In my room, it's hard not to hear the soothing, hypnotic breath of the machine and think of all of those other rooms. This room is my sanctuary. It's the color of a winter run off, cool, green, blue and milky. The breath is breathing my lymph around, bringing relief to my heavy painful limbs and kindling hope that I might get a head of this condition. 

Maybe when I've been hooked up a while, the old memories will fade, and I will remember C just for her laugh, her poetry, and her image as God's jester dressed up for the feast. Right now, the machine reminds me of her at the end, her waiting to go, her being scared and, in an odd way, relieved. It's so strange, but instead of stress and fear, I feel nothing, but a sad and quiet peace. It's a good place to spend a while each day, alone, peaceful, and waiting.

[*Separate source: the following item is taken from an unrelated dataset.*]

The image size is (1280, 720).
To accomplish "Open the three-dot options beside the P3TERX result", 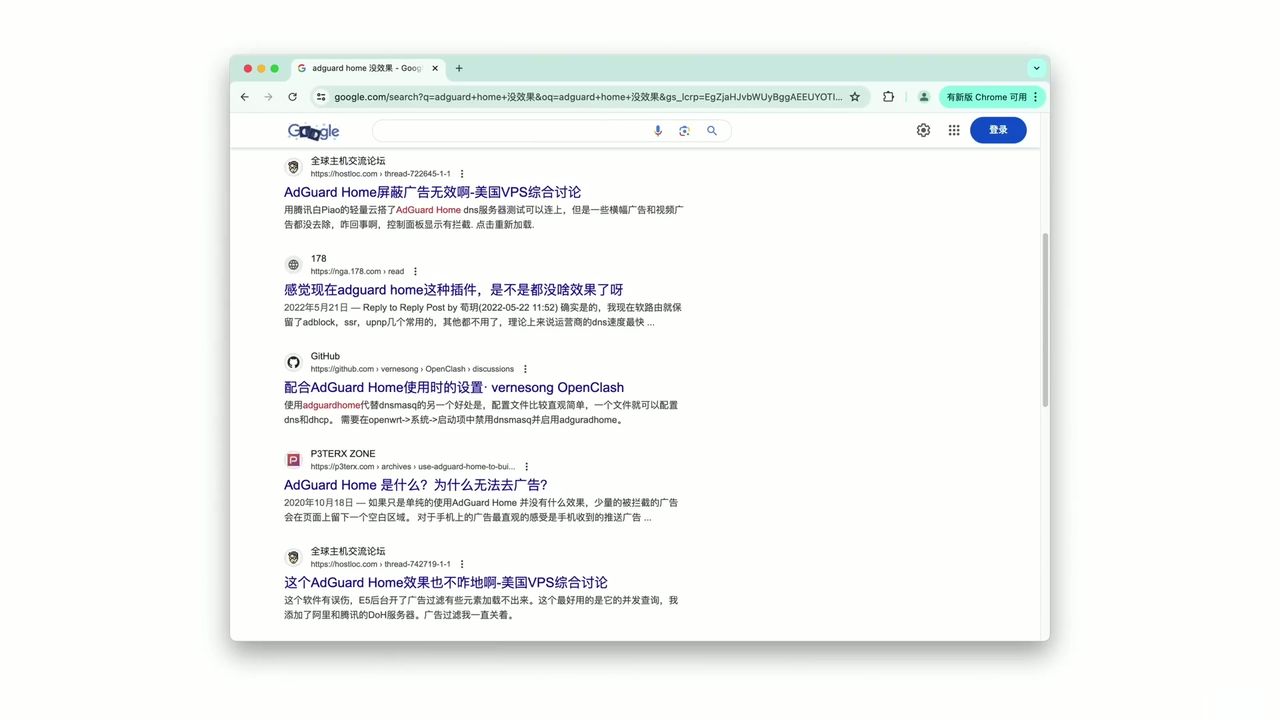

This last Sunday, D drove us back from a quick visit to Portland. The fog hung thick, almost an eerie pale green.  As we wound up the mountain highway, the road punched us through the fog. Ahead, just above the next peak, framed by billowy brilliant night clouds, a single shooting star slipped from space. I fancy it was C saying, "Merry Christmas. Happy Belated Hanukkah. Happy Kwanzaa. Joyful Solstice. Happy New Year. God loves my laugh. Hugs and kisses."

Saturday, December 14, 2013

R and R

Bed Hair 1
Last night, I slept for 10 and a half hours: 9, the night before that. Vacation has settled around me, and I am content with my days. It's so crazy to wake up when I want, go to bed when I want, eat when I want, drink when I want, etc. How did I ever get bored during summer vacation?

A nagging voice in my head keeps telling me to get up and be PRODUCTIVE. You only get so many days, you know. There's a toilet to scrub, food to make, and drawers and cupboards to organize.  The list of things I should do is endless. The list of things I want to do is endless too: write a novel (bodice ripper or fantasy?), knit/crochet a sweater, make Christmas presents, read books, work out and on and on and on.

Mostly, I am eating too much blissful food, sleeping, cuddling with my dogs, playing video games, fostering a third dog, hanging out with D and E, and baking.

Bed hair 2
My OT told me to just enjoy it. She said, "Do what you want to do. Don't keep busy. Don't feel like you have to be PRODUCTIVE."  I needed to hear that, as I had felt guilty for my week of relaxing that I had already taken.

At the beginning of the big C, 8.75 years ago, D and I moved to Texas. We had some sort of party and a very sweet friend of the family told me about his relative who beat cancer. He told me about how each day the relative woke up and lived it like it would be the last. The relative was positive and inspired people. The relative spent all day, go, go, going. "That's what you have to do to stay here," he said. In these words, I heard his deep, abiding love for this person and his deep, abiding fear.

I feel this pressure in my chest to take each moment and make it meaningful. It spurs me on to make a mark and live life fully. Life is a gift, and it shouldn't be wasted. I think the worrying symptoms I was feeling two weeks ago were exhaustion. What if part of living is learning that resting with your family in your home by the Christmas tree is just as important as the flurry of activity?  What if it's the breath in, and it's just as important as the exhale?

Here's to this holiday season, and here's to vacation. The darkest of winter is the time of rebirth. 


"Farewell the moon, welcome the sun." Johnny Cunningham, "A Winter's Talisman.